Your task:
Exactly and only the lines below from the one containing "Task: Click the rightmost" down to the one containing "The width and" are wanted, both included; please exclude every picture.
--- Dataset records Enclosed Below ---
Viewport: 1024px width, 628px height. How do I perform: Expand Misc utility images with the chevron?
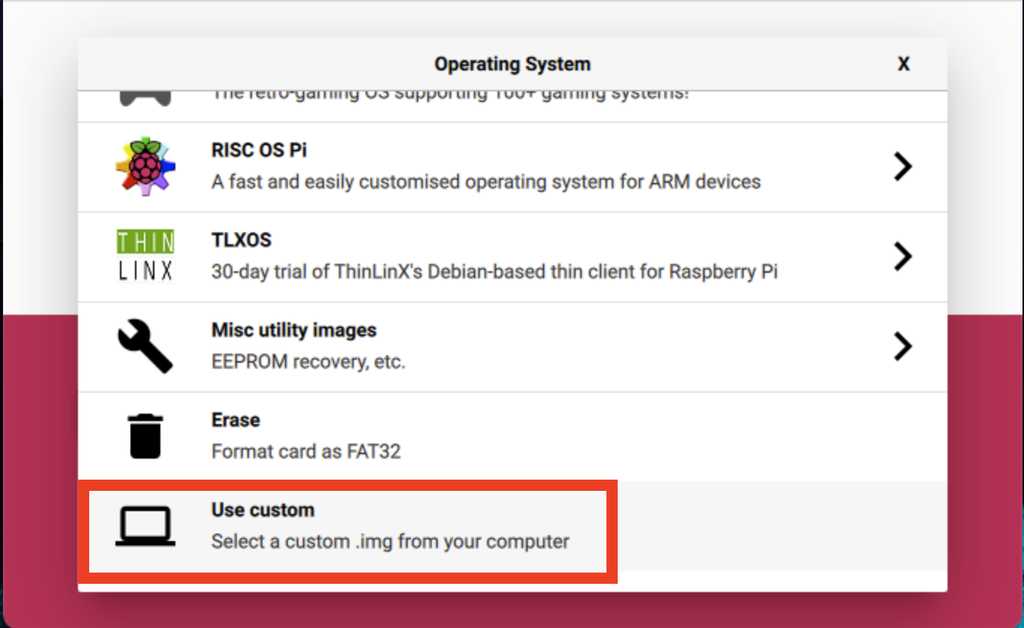(903, 346)
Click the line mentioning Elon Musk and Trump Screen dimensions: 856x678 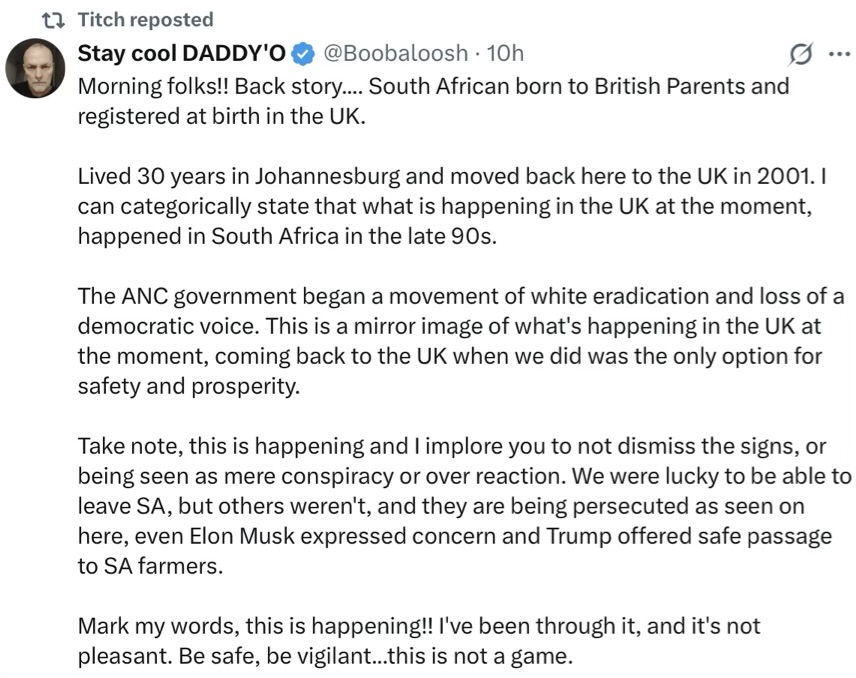pyautogui.click(x=455, y=536)
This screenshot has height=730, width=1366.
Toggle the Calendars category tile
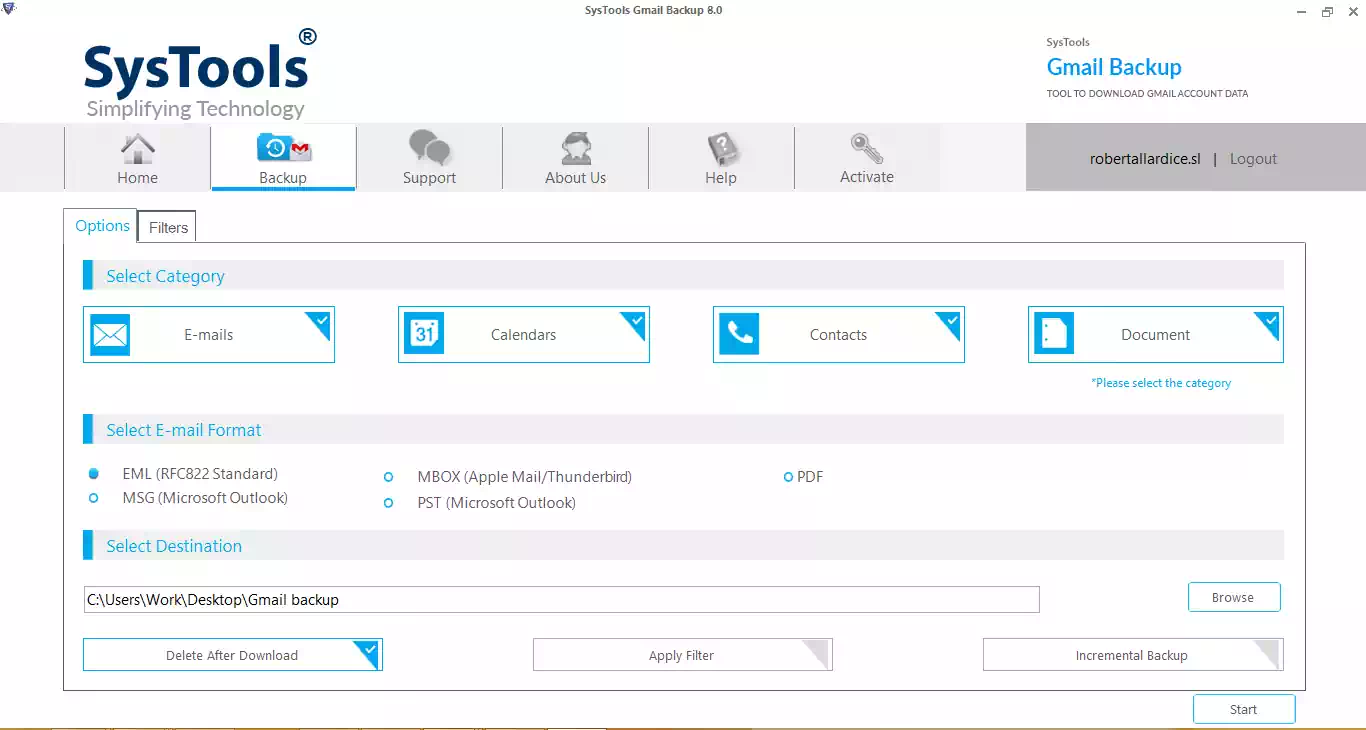523,335
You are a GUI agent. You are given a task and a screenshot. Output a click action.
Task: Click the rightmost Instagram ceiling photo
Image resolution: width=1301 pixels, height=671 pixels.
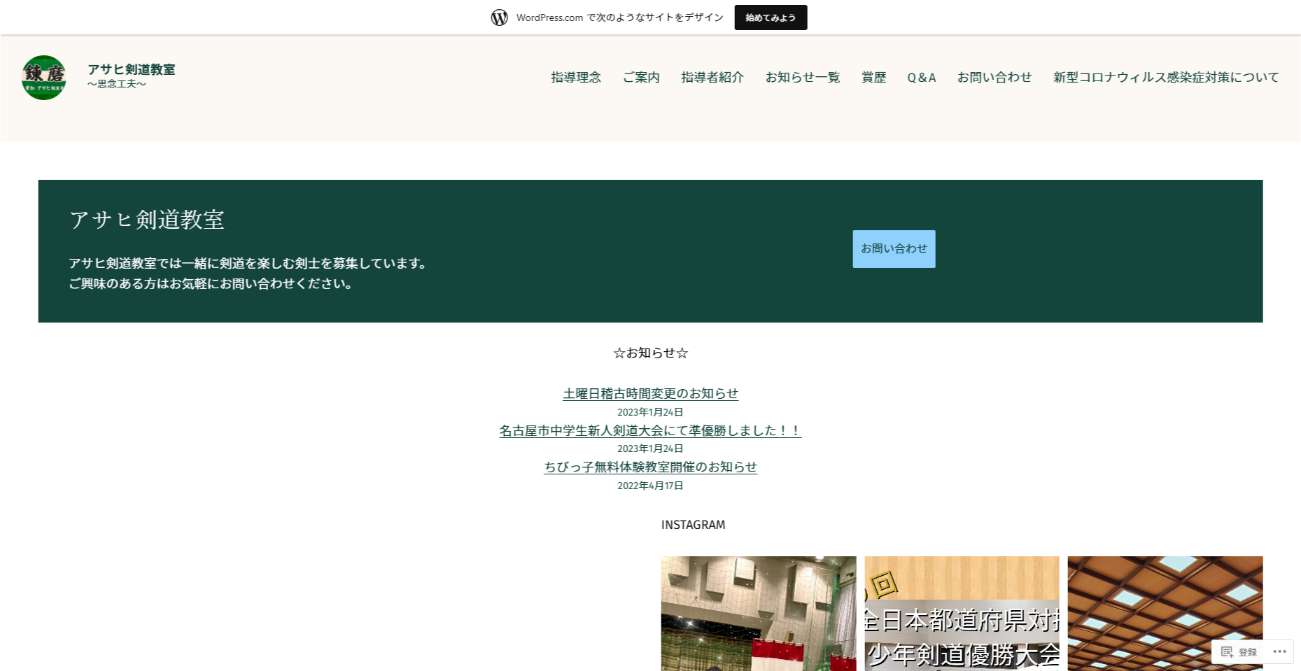1164,613
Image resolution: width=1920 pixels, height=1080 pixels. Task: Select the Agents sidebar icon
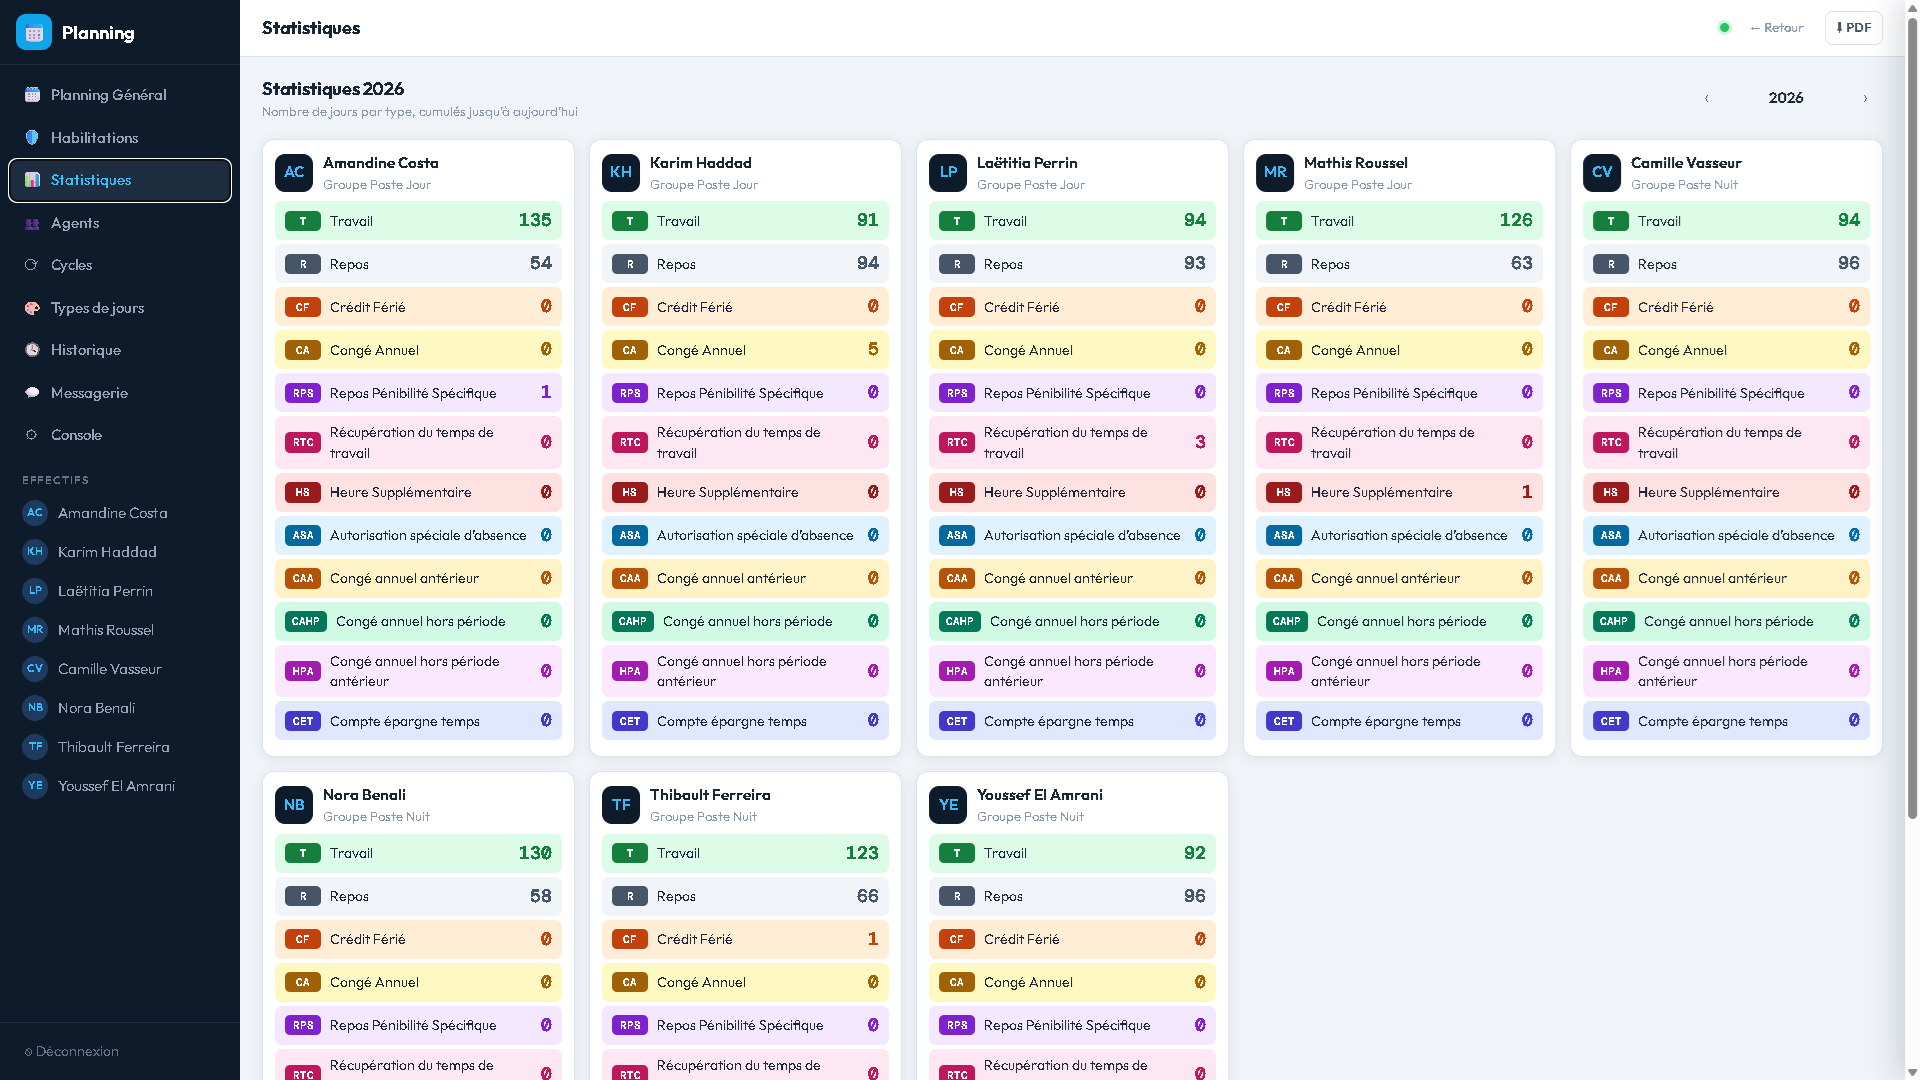tap(32, 223)
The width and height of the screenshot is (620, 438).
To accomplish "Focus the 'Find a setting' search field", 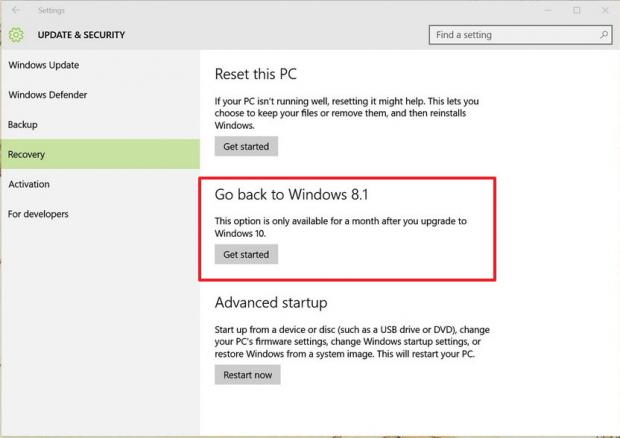I will pyautogui.click(x=515, y=35).
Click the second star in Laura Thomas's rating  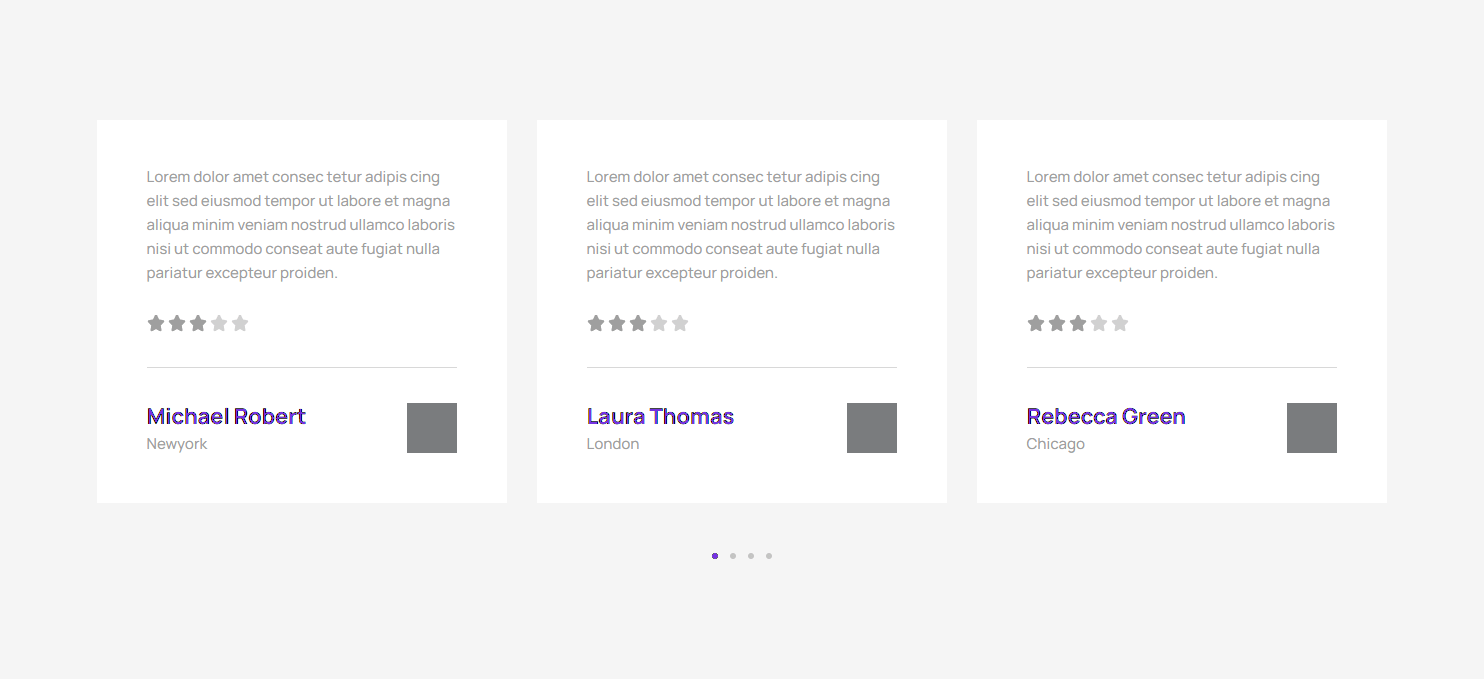point(617,323)
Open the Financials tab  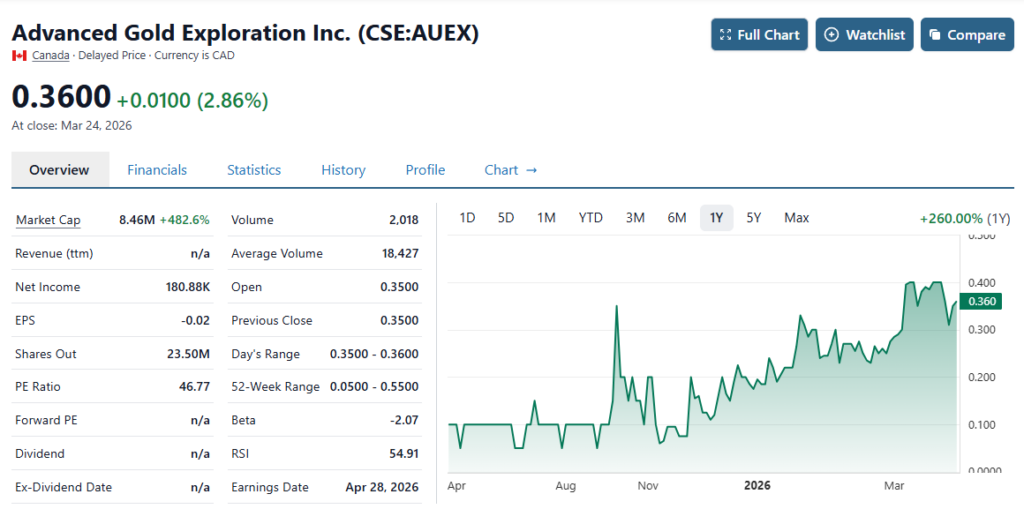(157, 170)
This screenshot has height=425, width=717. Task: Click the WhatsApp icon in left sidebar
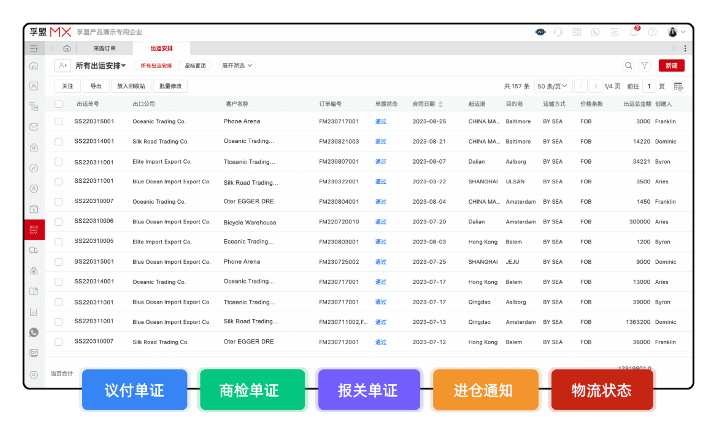coord(34,332)
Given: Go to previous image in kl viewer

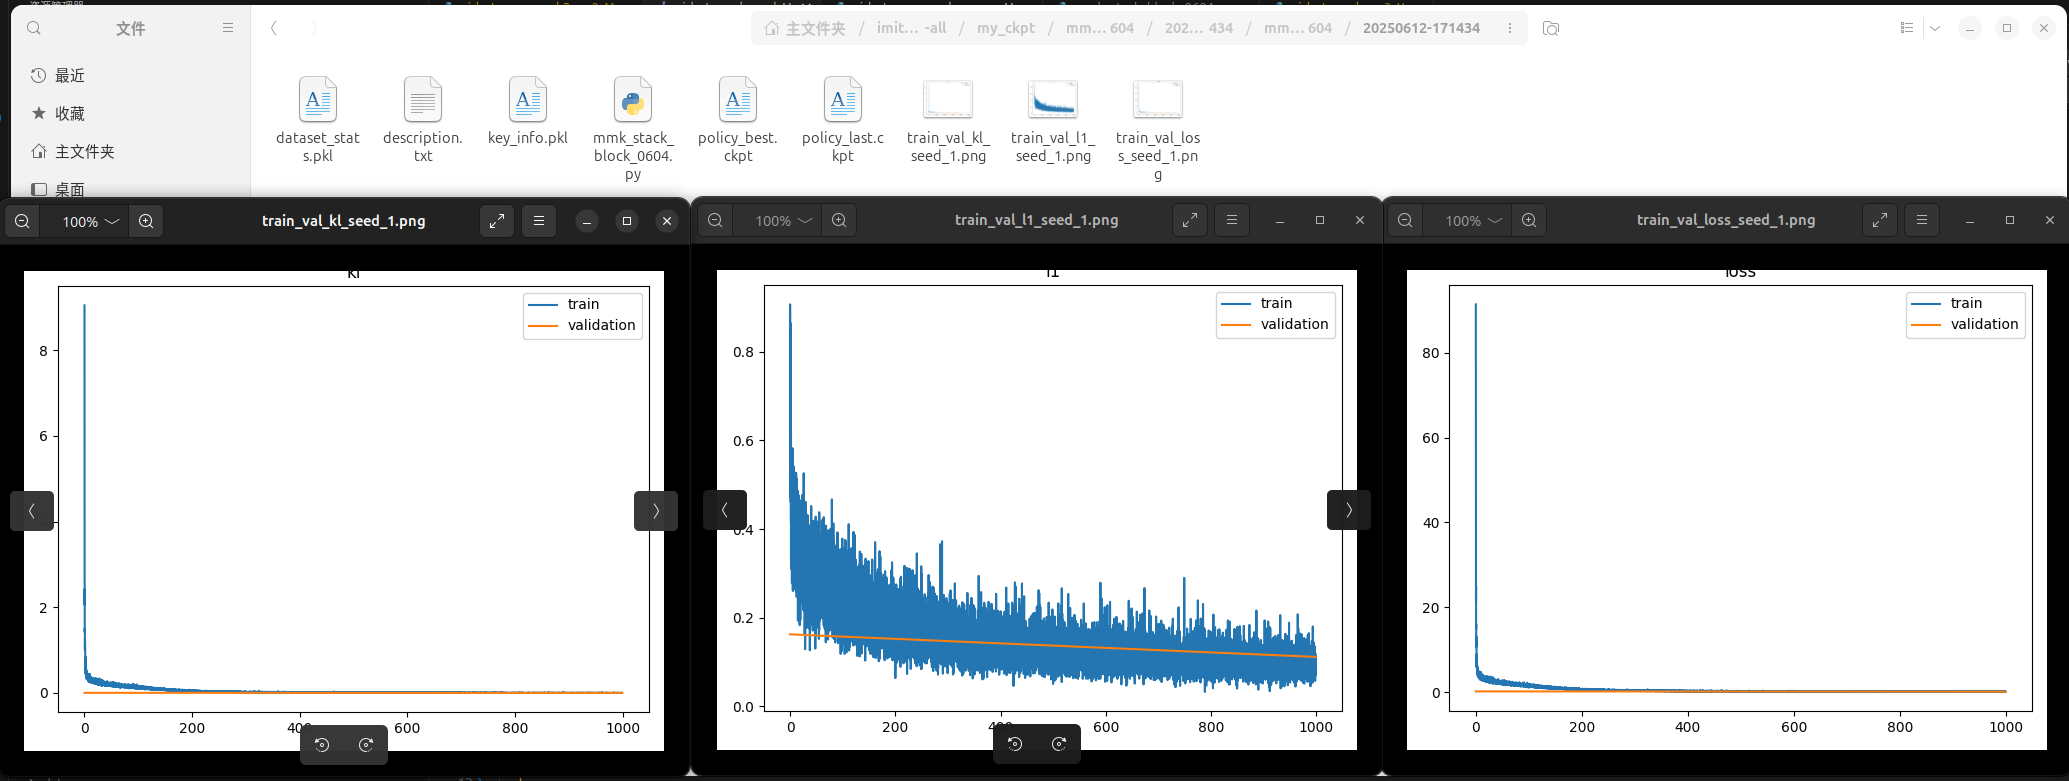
--- End of Enclosed Dataset records ---
Response:
Task: Click the rightmost Instagram ceiling photo
Image resolution: width=1301 pixels, height=671 pixels.
1164,613
Image resolution: width=1920 pixels, height=1080 pixels. Task: Select the Agents sidebar icon
tap(32, 223)
The width and height of the screenshot is (620, 438).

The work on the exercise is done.